Dad Westling, as soon as he’d had a couple of beers (which was every night) became a miserable, ornery, monster, ranting at his wife and six kids. Mom Westling screamed back, but took his abuse, as did the children, for there was no way to avoid his rage. He mostly hallucinated in his dreams all night, but then, to his credit, would get up and pull his shift at the lumber mill the next morning. Stopping at a tavern on the way home was habitual. That’s where most of his wages went. The siblings grew up eating a heck of a lot of oatmeal and beans, beans and oatmeal: almost every kind of beans imaginable. Occasionally some bacon or squirrel would add a little protein. Amazingly this scenario and diet produced four healthy strong young men, and two sprightly daughters, each of whom eventually made a good living in the trades.

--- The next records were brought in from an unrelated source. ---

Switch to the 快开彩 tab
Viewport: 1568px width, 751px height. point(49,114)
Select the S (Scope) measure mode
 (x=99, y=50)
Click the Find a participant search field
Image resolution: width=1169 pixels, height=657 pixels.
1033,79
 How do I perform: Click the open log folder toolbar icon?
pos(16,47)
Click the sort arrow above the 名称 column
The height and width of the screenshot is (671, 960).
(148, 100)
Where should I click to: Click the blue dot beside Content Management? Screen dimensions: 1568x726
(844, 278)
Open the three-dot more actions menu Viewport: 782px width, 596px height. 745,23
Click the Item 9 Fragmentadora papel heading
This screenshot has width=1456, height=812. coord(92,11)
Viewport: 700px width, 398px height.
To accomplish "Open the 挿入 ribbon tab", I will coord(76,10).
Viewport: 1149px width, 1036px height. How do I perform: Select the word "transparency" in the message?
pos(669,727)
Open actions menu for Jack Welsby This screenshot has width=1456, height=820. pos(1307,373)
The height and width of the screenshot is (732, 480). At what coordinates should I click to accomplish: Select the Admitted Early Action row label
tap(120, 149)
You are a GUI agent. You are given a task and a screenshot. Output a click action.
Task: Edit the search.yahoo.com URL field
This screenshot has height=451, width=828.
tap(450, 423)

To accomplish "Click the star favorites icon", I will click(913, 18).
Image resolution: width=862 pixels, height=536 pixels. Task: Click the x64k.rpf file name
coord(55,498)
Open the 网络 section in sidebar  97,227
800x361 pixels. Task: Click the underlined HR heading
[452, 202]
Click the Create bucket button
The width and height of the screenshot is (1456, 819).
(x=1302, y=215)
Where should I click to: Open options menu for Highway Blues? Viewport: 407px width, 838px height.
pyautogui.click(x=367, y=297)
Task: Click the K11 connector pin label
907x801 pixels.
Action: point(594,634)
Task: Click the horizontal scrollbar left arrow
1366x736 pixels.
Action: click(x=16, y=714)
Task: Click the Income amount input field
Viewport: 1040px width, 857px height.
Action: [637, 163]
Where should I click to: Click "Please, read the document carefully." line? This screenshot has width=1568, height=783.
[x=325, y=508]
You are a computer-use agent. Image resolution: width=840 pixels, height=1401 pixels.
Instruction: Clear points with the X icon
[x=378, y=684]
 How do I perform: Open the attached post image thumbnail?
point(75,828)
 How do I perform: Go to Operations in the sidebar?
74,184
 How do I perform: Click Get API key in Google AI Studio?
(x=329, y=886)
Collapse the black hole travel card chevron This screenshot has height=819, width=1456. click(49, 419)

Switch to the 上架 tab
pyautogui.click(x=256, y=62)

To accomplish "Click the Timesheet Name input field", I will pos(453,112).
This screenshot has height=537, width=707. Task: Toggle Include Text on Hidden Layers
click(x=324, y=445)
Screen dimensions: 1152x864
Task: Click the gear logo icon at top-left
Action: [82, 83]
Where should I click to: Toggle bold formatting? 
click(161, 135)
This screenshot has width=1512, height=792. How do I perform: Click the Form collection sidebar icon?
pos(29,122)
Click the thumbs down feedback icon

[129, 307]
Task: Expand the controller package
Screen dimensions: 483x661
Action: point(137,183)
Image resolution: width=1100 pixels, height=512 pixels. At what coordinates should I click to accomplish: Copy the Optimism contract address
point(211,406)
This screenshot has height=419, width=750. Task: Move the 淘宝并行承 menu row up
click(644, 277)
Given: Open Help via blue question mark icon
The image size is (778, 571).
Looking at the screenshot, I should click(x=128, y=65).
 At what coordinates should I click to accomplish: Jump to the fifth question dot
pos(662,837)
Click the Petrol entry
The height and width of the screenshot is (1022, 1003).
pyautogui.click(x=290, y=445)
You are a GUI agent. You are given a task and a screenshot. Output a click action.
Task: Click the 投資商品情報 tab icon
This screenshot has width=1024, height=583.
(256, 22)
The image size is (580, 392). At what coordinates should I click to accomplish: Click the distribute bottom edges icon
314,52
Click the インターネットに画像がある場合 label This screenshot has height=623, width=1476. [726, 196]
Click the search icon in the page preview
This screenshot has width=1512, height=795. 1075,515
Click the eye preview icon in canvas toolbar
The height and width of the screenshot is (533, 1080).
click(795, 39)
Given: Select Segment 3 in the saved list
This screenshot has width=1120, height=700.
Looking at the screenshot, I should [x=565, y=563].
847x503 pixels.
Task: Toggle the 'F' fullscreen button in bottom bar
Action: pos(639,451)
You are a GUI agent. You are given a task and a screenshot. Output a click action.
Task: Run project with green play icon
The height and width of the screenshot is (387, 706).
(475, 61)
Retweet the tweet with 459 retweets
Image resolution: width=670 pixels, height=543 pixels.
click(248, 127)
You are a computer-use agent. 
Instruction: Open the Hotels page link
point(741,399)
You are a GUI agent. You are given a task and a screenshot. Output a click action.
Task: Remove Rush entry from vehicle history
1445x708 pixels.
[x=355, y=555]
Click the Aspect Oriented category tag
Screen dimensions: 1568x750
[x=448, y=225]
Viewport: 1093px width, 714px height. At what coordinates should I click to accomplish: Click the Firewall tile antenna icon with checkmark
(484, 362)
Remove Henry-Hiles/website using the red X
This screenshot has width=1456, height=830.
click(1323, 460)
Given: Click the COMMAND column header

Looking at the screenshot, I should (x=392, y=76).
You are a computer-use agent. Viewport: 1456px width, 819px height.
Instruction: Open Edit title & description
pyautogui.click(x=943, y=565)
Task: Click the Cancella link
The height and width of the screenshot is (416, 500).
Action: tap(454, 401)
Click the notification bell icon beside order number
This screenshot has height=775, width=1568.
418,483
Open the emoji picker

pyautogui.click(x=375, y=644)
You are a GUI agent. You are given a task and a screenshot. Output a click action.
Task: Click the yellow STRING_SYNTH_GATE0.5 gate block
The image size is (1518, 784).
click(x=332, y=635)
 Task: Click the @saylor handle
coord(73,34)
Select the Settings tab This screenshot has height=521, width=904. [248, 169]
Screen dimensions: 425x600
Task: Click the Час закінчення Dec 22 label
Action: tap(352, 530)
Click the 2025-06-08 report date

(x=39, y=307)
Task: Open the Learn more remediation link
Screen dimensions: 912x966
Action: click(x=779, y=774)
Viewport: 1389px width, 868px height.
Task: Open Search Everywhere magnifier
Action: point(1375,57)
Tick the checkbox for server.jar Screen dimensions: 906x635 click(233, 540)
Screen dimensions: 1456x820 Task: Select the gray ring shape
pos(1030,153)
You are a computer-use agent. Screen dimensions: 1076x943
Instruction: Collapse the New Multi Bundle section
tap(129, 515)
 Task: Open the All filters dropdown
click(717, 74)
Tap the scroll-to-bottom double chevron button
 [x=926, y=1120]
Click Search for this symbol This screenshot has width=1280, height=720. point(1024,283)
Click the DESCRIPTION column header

Now you can imagine the children had little in the way of amenities, including clothing. All summer they went barefoot, of course, owning no shoes. But miracle of miracles, each fall the mill deposited some money at the local Sears Roebuck in the form of script, thus allowing families to buy school clothes for their kids. Like a ritual, Dad Westling would drive the clan to the store the day before school started, all barefoot of course.
Then he would go in alone and buy six pair of socks, for customers were strictly forbidden to try on shoes without socks. Once they had pulled on the socks, he would hoist them to his arms and carry them in, one at a time, to the shoe department, where they would each get a pair of shoes, usually high tops boots. Then the boys would get two pair of pants, two shirts, and one jacket, the allotment for the year. Its not known what the girls got, but girls being less important, probably got less. The shoes were donned for school the next day.
Things went ok for two or three months, when the shoes would begin to be outgrown, or worn out. The soles would become loose; heels would fall off. Dad Westling blamed the kids, saying they had kicked too many stones, their complaints sometimes ending with a cuffing, but more often the woodshed. By January the soles would be worn through, and cardboard would be layered inside.
One can imagine the teasing from other students at school, as spring wore on, and the shoes were reduced to shreds. Finally, with relief, the last day of school arrived. Yippee! Debarking from the school bus off would come the leavings of the shoes. Thus emancipated the children would head for the shed, where with sharp knives, the leather shoe tongues became pockets for slingshots, nesting small stones or marbles. Maple branches growing nearby became the Y shaped crutch, and thin strips of red tire inner tube became the sling: a source of great summer entertainment for the whole gang, inventive indeed in making their own amusement.
Perhaps it’s no surprise how resourceful these kids grew to be! Sadly, in high school they were denied participation in P.E. Why? The rule was that to participate a student must have gym shoes and shorts, and that eliminated the Westlings, of course. Still, most of them completed high school, or if not, made a successful career with their ingenuity. One might say that growing up taught them the skill of compromise and accomplishment.
Regretfully no photos exist of Alvey’s high top boots nor of the slingshots, for that matter. So for amusement I’m adding a painting I did a few years ago of Lee’s favorite well-worn boots, also full of character and memories. I’m suspecting all old boots have yarns to tell, don’t you?